El hecho no solo resulta cuestionable, sino que vuelve a poner sobre la mesa un problema persistente en nuestra vida pública: el uso de recursos del Estado para fines partidarios. Lo ocurrido evidencia, una vez más, que la frontera entre lo público y lo privado se ha vuelto casi inexistente, y que la ética en el ejercicio del poder sigue siendo un valor escaso en la política peruana.
Tras conocerse la denuncia, el Congreso informó que el trabajador involucrado, quien tiene comprobados vínculos con Fuerza Popular, dejó su cargo mientras se desarrolla una investigación administrativa para determinar responsabilidades.
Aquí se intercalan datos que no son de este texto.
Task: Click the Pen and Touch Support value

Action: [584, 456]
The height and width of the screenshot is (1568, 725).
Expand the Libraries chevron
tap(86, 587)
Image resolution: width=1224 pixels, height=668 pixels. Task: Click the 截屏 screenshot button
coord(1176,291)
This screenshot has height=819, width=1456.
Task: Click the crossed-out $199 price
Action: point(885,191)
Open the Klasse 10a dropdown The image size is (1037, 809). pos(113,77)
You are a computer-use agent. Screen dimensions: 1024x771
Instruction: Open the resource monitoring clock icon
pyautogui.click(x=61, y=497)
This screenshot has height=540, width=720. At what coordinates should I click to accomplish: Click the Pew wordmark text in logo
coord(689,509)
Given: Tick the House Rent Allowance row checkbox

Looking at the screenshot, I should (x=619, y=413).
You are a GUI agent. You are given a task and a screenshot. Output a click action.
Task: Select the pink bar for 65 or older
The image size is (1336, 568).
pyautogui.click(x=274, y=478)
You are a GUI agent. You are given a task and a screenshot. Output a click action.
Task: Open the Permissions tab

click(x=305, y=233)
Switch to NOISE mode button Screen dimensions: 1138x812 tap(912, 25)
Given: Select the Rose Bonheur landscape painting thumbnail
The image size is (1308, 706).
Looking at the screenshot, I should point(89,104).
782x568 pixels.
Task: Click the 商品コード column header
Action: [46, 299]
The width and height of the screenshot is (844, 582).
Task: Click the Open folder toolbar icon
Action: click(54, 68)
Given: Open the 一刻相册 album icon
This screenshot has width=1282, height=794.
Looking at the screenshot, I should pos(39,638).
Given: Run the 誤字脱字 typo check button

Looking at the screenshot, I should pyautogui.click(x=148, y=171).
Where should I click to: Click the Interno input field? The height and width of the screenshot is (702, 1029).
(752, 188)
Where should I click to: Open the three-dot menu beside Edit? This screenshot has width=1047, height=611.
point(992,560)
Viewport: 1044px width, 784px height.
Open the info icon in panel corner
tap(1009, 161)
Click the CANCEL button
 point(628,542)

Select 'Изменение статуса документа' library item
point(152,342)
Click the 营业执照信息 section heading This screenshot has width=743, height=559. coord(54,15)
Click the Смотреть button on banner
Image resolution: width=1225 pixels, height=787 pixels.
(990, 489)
Sin embargo, como suele ocurrir en estos casos, el hilo se rompe por la parte más débil, pues hasta ahora se desconoce quién autorizó su presencia en Trujillo, lejos de su centro laboral. El propio Parlamento recordó que su reglamento interno prohíbe el uso de recursos materiales y tecnológicos para fines ajenos a la función legislativa y que los bienes públicos no deben destinarse a actividades privadas de ninguna índole.
Este hecho, que involucra el uso de bienes públicos en actividades políticas, no es nuevo ni aislado. Si bien no se trata de un caso igual al ocurrido en Trujillo, guarda cierta similitud con lo visto durante la gestión de la expresidenta vacada Dina Boluarte, cuando algunos integrantes de su gabinete aprovechaban los recursos de sus carteras para promover su imagen con miras a futuras candidaturas. Hoy, uno de ellos aspira a la presidencia y otro tentará un escaño en el Senado, lo que confirma que aquellas conductas no fueron simples coincidencias, sino parte de una estrategia personal construida desde el poder con los recursos del Estado, es decir, con nuestra plata.
Cuando uno asume un cargo público o alcanza posiciones de alta responsabilidad, no lo hace para servirse de ellas, sino para servir con integridad. La verdadera vocación de servicio se demuestra actuando con transparencia, defendiendo el honor institucional y sosteniendo una conducta intachable, libre de toda sombra de corrupción. Solo así se puede recuperar la confianza ciudadana y dignificar la función pública.